Hemophilia is a genetic blood disorder that affects the body’s ability to form blood clots to prevent excessive bleeding. In hemophilia A, this inability is caused by the lack of a specific clotting protein, called factor VIII (FVIII), due to mutations in the FVIII gene. When spontaneous bleeding episodes happen in the joints, patients may develop arthropathy, or joint disease.
“The main factors contributing to the [development] of osteoporosis in hemophilia are prolonged immobilization, lack of weight bearing exercises and co-morbid infections (hepatitis B, hepatitis C and HIV),” the investigators wrote.
This is particularly true for children with hemophilia who have low bone mineral density (BMD) and are at risk of developing not only osteoporosis, but also bone fractures.
Sclerostin is a protein produced by bone cells that is responsible for reducing the formation of bone. Besides hemophilia, it has an effect in other disorders, such as Van Buchem disease, sclerosteosis (rare genetic diseases characterized by excessive bone formation), and rheumatoid arthritis.

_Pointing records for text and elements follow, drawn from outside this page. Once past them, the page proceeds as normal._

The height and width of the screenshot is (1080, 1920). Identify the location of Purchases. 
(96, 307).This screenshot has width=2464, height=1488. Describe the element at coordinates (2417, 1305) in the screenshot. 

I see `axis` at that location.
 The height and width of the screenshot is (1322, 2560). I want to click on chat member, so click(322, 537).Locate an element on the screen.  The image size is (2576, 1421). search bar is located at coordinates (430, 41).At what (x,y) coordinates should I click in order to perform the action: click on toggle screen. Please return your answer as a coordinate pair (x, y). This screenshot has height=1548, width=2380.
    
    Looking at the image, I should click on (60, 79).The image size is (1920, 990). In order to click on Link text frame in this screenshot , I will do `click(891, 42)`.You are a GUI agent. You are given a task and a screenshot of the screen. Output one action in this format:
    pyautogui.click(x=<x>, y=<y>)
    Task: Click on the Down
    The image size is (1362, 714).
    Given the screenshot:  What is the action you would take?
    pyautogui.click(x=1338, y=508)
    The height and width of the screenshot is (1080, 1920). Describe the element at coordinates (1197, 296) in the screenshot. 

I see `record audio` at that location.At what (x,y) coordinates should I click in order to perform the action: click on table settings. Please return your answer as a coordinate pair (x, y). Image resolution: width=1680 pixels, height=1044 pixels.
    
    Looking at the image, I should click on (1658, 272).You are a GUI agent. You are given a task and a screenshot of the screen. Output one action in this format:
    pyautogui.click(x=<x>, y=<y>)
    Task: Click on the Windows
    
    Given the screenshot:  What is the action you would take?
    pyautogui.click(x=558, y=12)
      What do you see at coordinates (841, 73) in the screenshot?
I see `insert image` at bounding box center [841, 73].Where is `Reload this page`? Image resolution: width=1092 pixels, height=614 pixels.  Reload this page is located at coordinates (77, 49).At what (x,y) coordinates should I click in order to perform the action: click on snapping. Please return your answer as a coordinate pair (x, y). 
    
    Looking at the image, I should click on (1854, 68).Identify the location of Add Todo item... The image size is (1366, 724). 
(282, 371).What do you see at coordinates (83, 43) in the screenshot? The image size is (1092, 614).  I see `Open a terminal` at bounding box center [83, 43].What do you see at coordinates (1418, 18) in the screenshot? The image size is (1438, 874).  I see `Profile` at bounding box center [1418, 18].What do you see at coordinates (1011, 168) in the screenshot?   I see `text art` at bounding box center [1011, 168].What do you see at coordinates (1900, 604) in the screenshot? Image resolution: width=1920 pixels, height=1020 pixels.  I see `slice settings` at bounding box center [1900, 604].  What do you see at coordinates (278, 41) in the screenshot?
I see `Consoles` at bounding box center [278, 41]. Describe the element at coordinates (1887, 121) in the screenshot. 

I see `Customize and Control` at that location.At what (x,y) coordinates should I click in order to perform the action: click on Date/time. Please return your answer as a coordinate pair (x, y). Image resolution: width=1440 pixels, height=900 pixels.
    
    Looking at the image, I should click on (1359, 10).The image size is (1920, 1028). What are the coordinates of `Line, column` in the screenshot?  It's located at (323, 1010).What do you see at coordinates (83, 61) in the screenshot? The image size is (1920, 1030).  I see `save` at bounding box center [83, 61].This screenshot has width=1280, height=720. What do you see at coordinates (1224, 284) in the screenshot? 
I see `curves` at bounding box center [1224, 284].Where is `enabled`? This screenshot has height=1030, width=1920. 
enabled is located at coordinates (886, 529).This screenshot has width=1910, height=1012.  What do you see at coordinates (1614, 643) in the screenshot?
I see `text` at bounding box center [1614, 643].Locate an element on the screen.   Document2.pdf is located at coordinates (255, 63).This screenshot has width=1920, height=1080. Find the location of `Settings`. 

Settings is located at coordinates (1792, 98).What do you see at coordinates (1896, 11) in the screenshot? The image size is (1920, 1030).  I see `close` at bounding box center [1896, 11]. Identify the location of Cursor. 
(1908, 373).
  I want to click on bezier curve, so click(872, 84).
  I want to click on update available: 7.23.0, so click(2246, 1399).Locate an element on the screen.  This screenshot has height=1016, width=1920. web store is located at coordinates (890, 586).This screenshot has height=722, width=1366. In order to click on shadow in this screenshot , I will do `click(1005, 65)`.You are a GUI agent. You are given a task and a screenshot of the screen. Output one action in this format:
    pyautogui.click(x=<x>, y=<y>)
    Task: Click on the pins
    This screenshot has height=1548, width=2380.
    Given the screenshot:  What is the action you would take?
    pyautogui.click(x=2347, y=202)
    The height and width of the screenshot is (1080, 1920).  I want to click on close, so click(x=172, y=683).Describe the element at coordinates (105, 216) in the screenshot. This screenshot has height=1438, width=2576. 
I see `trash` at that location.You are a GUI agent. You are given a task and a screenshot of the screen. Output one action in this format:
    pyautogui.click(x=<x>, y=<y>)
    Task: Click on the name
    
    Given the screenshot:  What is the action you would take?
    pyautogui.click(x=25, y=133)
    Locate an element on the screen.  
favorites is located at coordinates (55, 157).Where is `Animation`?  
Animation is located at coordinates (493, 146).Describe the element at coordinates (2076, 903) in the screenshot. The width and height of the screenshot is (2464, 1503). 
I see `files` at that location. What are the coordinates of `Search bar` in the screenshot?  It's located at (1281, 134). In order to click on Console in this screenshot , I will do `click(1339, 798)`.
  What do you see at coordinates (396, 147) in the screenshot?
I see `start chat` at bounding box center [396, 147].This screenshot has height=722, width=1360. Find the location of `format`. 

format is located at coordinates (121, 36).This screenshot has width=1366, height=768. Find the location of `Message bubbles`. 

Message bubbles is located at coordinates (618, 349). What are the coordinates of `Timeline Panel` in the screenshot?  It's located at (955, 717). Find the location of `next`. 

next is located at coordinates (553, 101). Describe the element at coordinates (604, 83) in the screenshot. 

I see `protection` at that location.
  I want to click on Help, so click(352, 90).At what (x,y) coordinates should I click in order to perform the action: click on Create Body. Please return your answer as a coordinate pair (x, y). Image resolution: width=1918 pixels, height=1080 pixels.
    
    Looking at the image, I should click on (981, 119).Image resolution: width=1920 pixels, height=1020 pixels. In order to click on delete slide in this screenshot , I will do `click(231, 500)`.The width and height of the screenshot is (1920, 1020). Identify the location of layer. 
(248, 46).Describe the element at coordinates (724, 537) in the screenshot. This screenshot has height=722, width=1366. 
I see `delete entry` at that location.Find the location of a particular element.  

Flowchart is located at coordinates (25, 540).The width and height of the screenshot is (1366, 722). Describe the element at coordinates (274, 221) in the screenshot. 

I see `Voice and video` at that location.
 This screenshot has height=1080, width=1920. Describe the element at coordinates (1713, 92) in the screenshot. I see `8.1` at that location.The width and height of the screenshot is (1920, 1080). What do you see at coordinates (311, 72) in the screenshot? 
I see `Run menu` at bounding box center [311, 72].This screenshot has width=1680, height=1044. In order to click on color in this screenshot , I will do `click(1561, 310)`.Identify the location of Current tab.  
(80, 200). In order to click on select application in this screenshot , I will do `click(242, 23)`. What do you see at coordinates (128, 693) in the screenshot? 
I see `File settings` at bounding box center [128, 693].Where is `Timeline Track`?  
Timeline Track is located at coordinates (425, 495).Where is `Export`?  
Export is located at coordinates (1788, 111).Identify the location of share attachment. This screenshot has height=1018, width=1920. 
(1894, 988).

In this study, a group of researchers from the Ain Shams University in Cairo, Egypt, set out to determine if the levels of sclerostin in the serum could be linked to the severity of arthropathy and BMD in a group of children with hemophilia A.
The cross-sectional study enrolled 40 boys with hemophilia A and arthropathy between the ages of 5 and 17 years old and 10 age- and sex-matched healthy children.
Patient characteristics, including the degree of FVIII deficiency, frequency of bleeding episodes, treatments received, body mass index (BMI), disease severity, and BMD, were all determined.
Disease severity and BMD were assessed based on the Hemophilia Joint Health Score (HJHS) and on the lumbar spine (LS) Z score, respectively. The levels of sclerostin in the serum were measures in all study participants.
Results showed that sclerostin levels in the serum of children with hemophilia A ranged from 0.03–0.45 ng/ml, which was significantly higher than healthy children (0.0–0.04 ng/ml). LS Z scores ranged from -4.5–1.2 in children with hemophilia A and included 15 (37.5%) children whose LS Z score was low for their age (lower than -2).
In addition, correlation analysis revealed the levels of sclerostin in the serum were directly associated with the patients’ age and disease severity, “indicating that bone metabolism is affected significantly with older age and severity of joint arthropathy,” according to the researchers.
Conversely, a negative but nonsignificant correlation was found between sclerostin levels and BMD, meaning the higher the protein’s levels, the lower the BMD.
Strong negative correlations were found between LS Z scores and HJHS scores, frequency of spontaneous bleeding episodes, and disease severity.
“Serum sclerostin levels are elevated in hemophilic children indicating bone metabolism affection and correlated with clinical parameters including increased age, and HJHS. These findings may have important implications for the management of hemophilic patients, concerning prevention of osteoporosis from early childhood, and the evaluation of different therapies suggest improvement in HJHS with anti-selerostin in hemophilic patients,” the researchers wrote.
“Moreover, increased levels of serum sclerostin may identify hemophilic patients at high risk for developing osteoporosis. We recommend to study serum sclerostin levels in hemophilic children with varying severity for longer periods of time,” they added.